> _PROBLEM REQUIREMENTS_
What follows is a set of records. Retype them exactly, leaving out the pictures.

### MATERIAL SHOWN

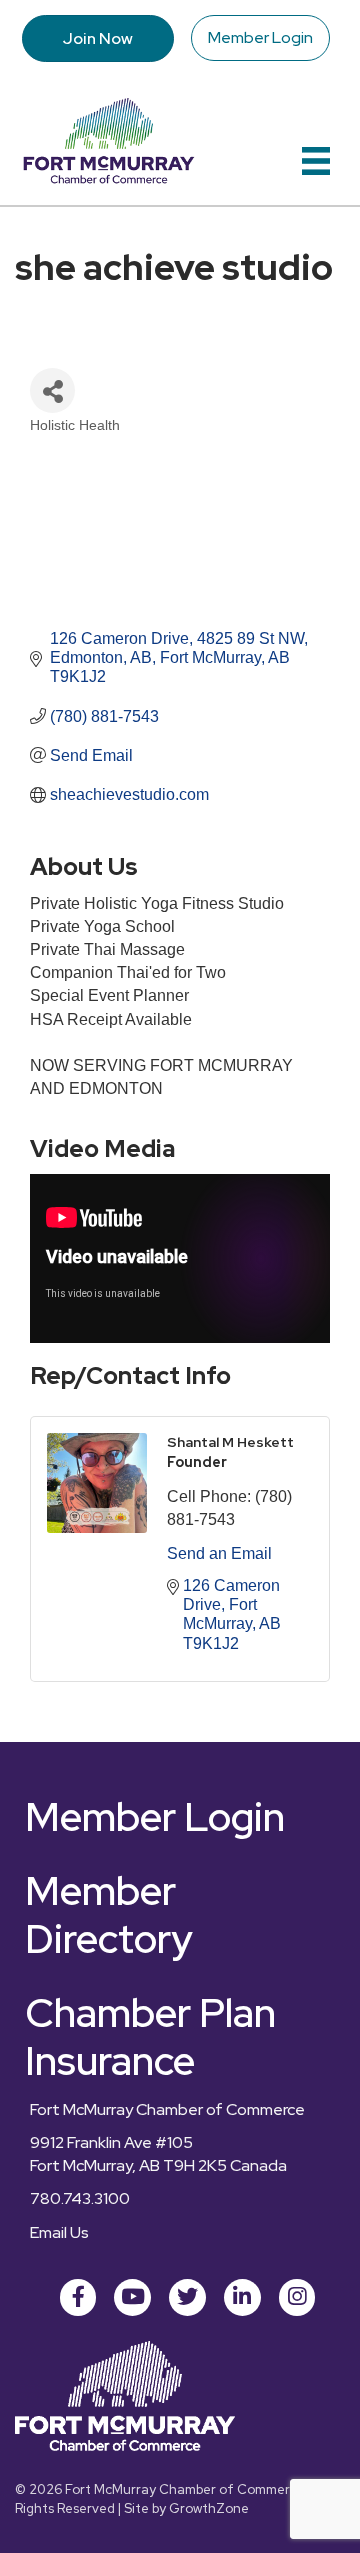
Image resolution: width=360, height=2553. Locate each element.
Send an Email (219, 1553)
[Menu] (316, 161)
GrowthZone (209, 2508)
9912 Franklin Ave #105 (111, 2142)
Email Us (59, 2232)
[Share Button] (52, 390)
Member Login (260, 37)
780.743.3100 (80, 2198)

######

> _OUTPUT_
Image resolution: width=360, height=2553. Locate each element.
Send an Email (219, 1553)
[Menu] (316, 161)
GrowthZone (209, 2508)
9912 Franklin Ave #105 (111, 2142)
Email Us (59, 2232)
[Share Button] (52, 390)
Member Login (260, 37)
780.743.3100 (80, 2198)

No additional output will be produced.